Такой голос я слышал у него лишь однажды – когда какая-то шпана пыталась преодолеть проволочные заграждения, возведенные отцом вокруг нашего щитового домика, выходящего задом на щебенчатые отвалы, а передом на дикую тайгу, в которой косые повалившиеся стволы в летние дни зеленели мохом ярче, чем стройные красавцы – хвоей. В те дни как раз накатила очередная волна обдающих холодом баек (увы, не всегда безосновательных) о беглой шайке, вырезающей целые семьи, и отец по всем правилам лагерной фортификации обнес дом колючей проволокой, да еще и присобачил к ней электрическую сигнализацию собственной конструкции. Мы с братом, уже начиная овладевать высоким искусством иронии, пошучивали, что отец просто соскучился по колючей проволоке (мама согласилась посвятить нас в его тюремные похождения до крайности неохотно, желая растить нас в гармонии с миром, – однако после первого потрясения папа на время только вырос в моих глазах, а меня наполнил чувством скорбной гордости).
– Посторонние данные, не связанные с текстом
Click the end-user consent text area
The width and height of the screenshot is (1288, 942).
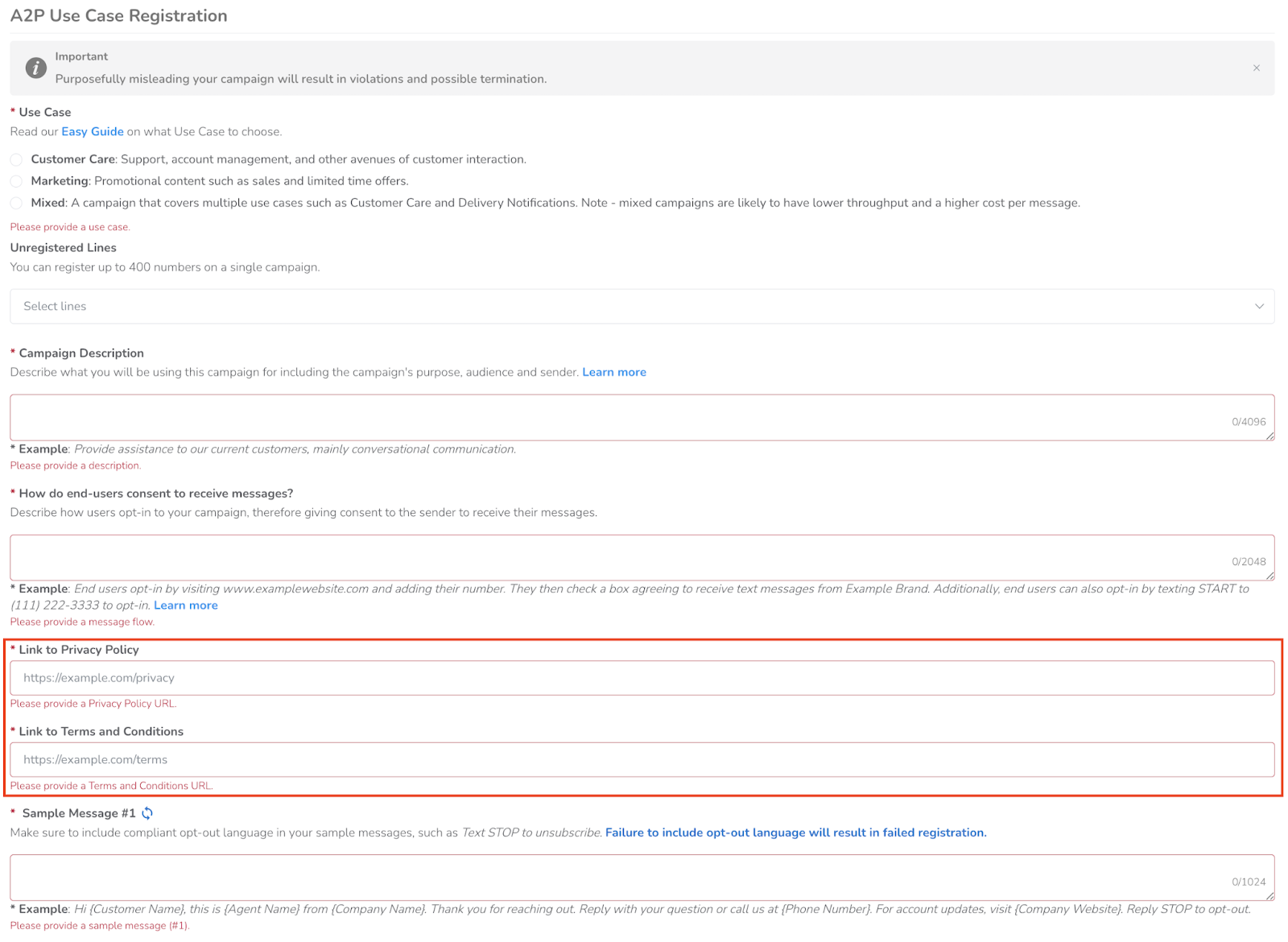[x=642, y=557]
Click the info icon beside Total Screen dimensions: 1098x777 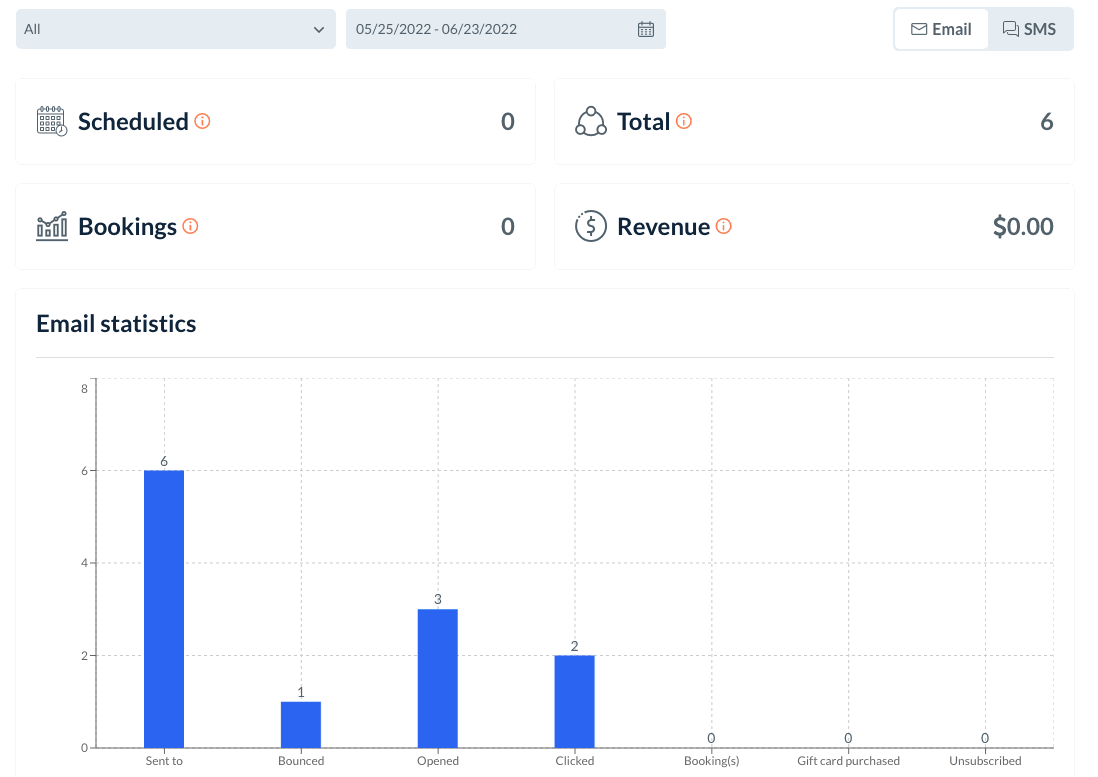tap(684, 122)
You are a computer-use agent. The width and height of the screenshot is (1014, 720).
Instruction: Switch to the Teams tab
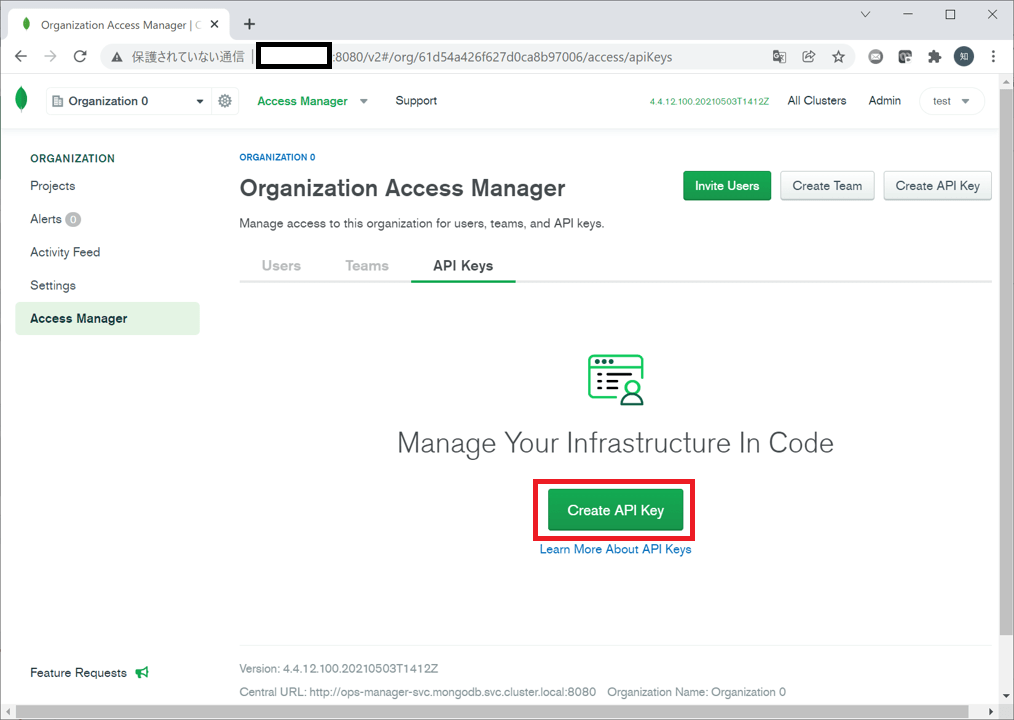point(366,265)
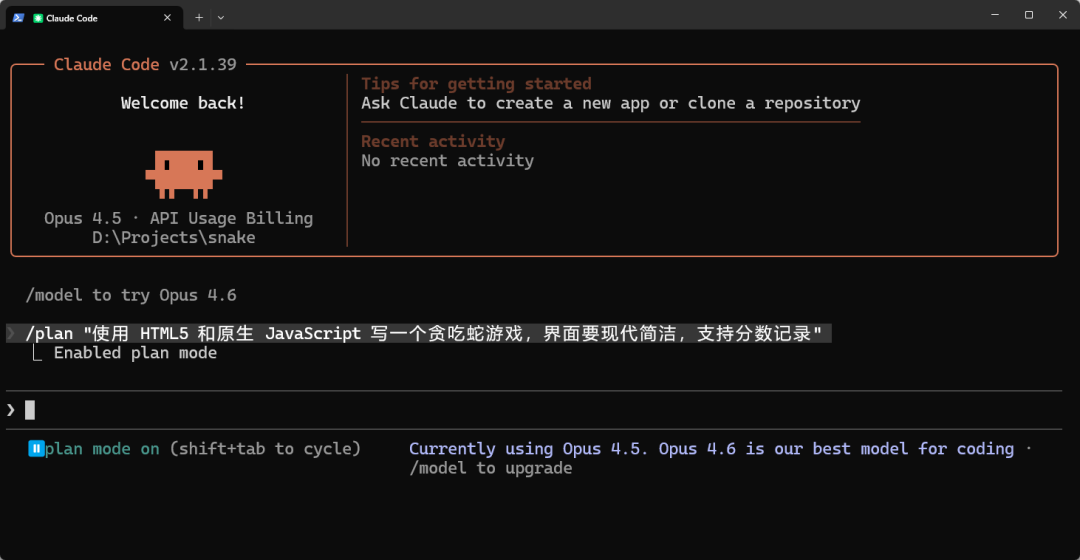Image resolution: width=1080 pixels, height=560 pixels.
Task: Maximize the terminal window
Action: tap(1028, 15)
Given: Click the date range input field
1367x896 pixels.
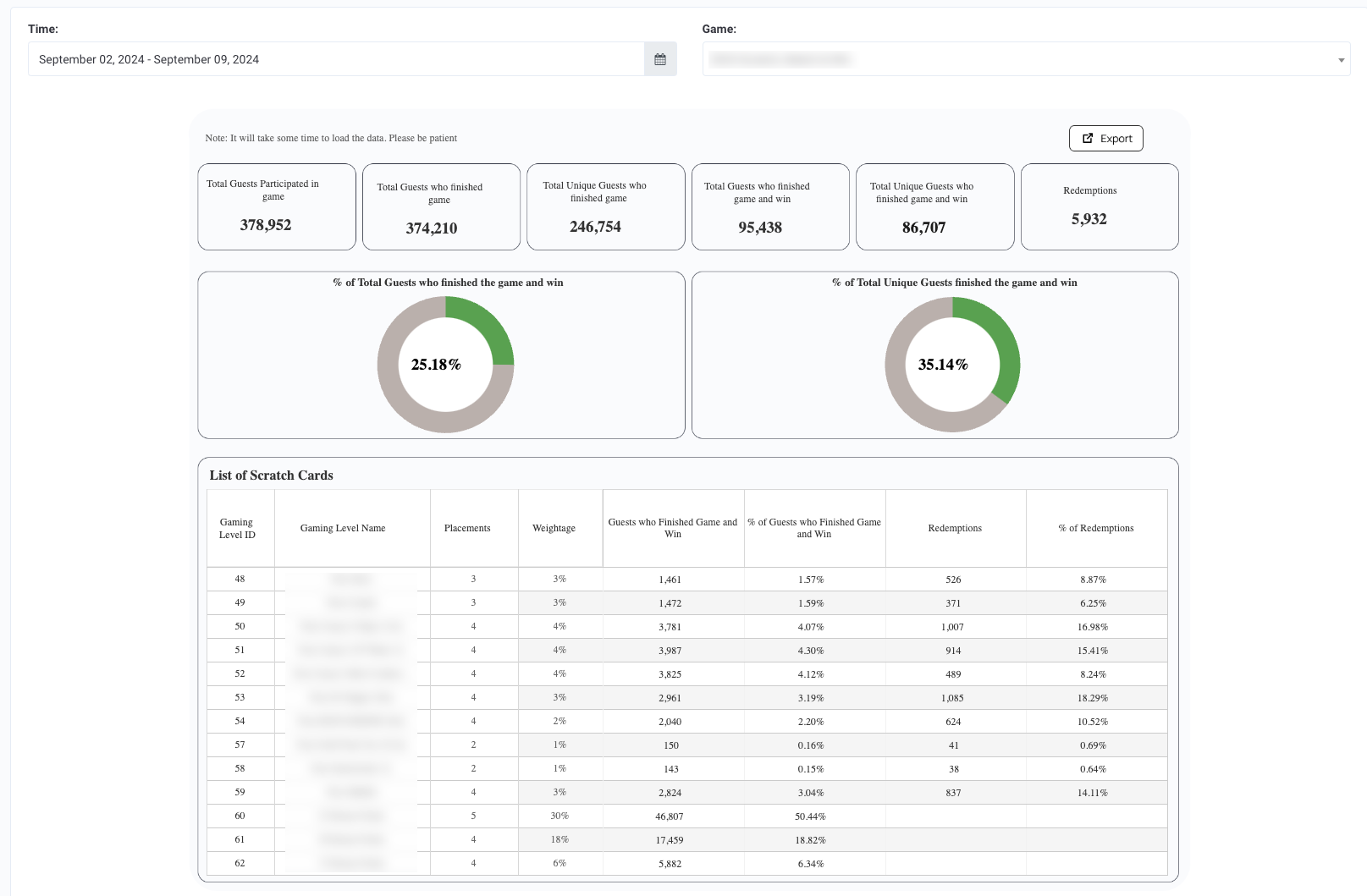Looking at the screenshot, I should [336, 59].
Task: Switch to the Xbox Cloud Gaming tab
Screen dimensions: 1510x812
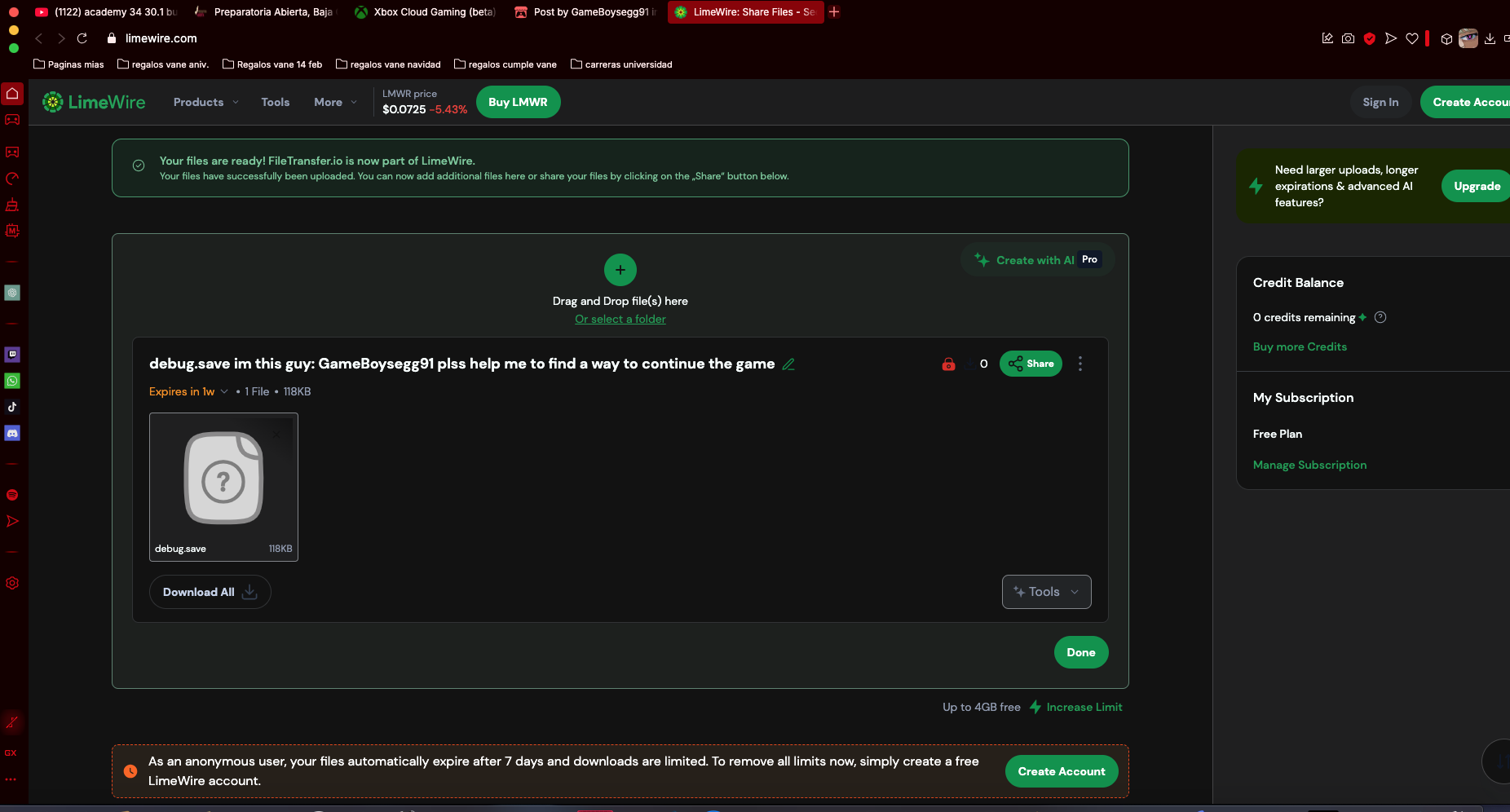Action: tap(426, 12)
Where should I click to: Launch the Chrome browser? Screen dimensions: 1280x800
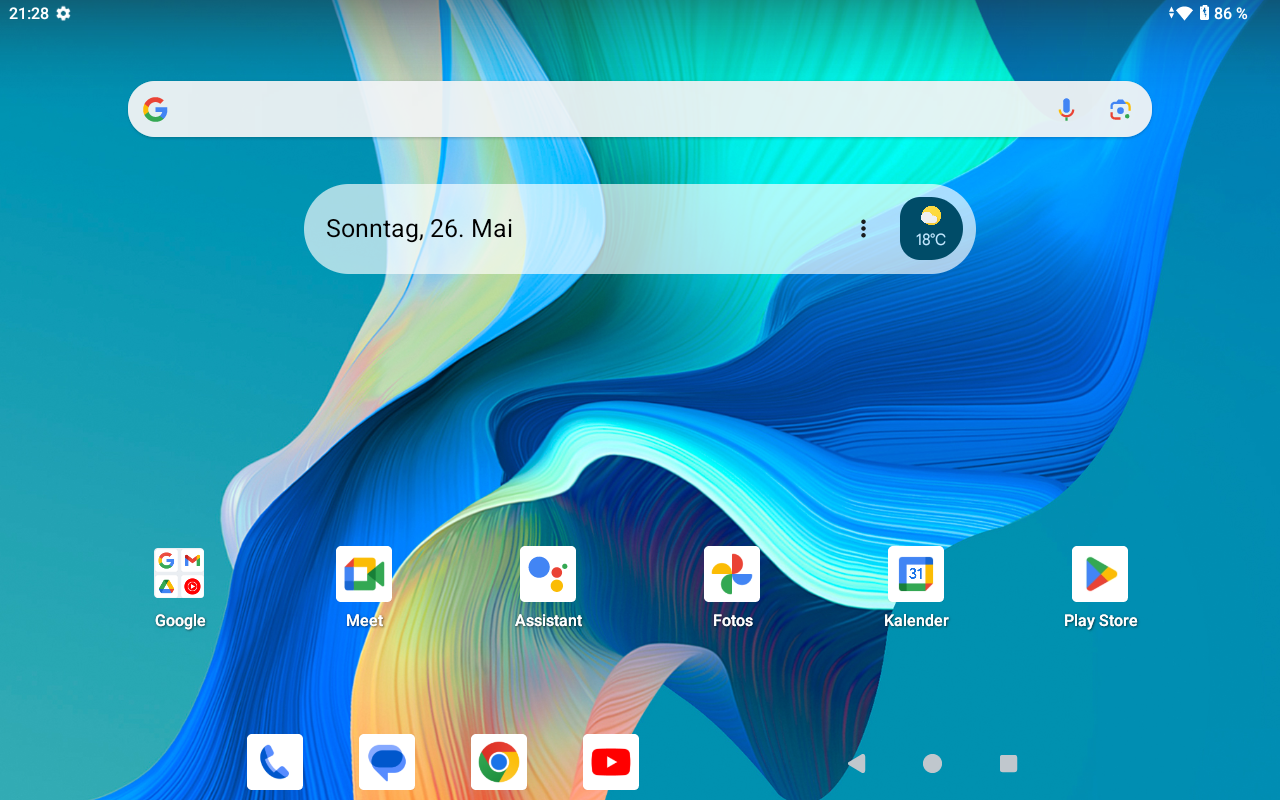coord(499,762)
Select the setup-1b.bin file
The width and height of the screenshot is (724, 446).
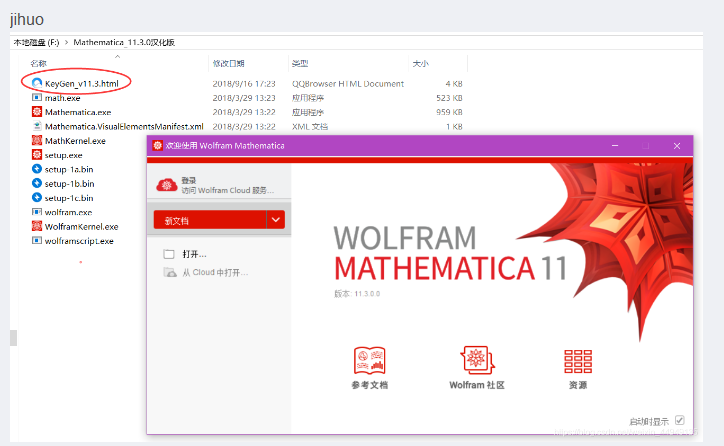click(x=69, y=183)
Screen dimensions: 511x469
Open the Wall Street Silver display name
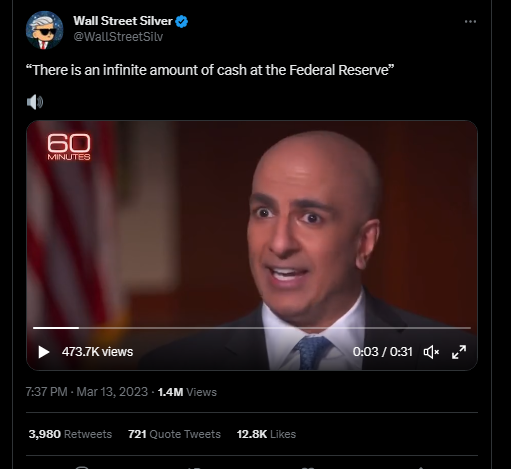(x=123, y=21)
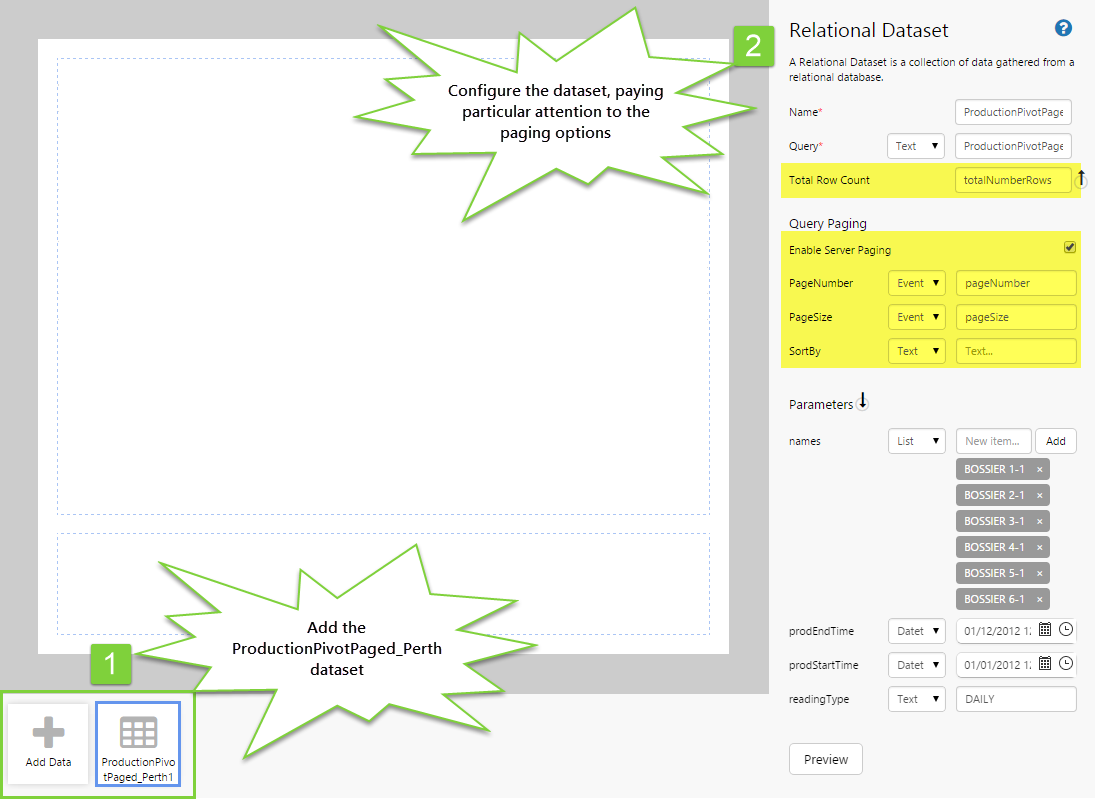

На бравые наши шуточки отец только улыбался с любовной грустью – с одной стороны, радуясь нашему остроумию и беспечности, с другой – понимая, что шутить нам, возможно, осталось не так уж долго. И верно, когда едва затеплившейся белой ночью сигнальная лампочка подняла бешеный перемиг, мы сразу присмирели. А я даже почувствовал предрвотный спазм, когда с крыльца ударил страшный отцовский крик: «Буду стрелять!» («Да у него – понимай: размазни – “ижевка” ведь всегда разобрана…») «Шаг вправо, шаг влево – побег, прыжок вверх – провокация», – с блатным подвывом передразнили его из розовой полутьмы. И тут же бухнул пушечный выстрел («Значит, у него и патроны были?..») – и новый каркающий крик: «Второй по вам! Картечью!» («А ну отойдите от окна!» – шикнула мама, пригибая нас за шивороты.) Кажется, отец кого-то все-таки зацепил – очень уж визглив был ответный матерный вой с леденящими кровь угрозами все что можно повыдергать и на все что нельзя натянуть.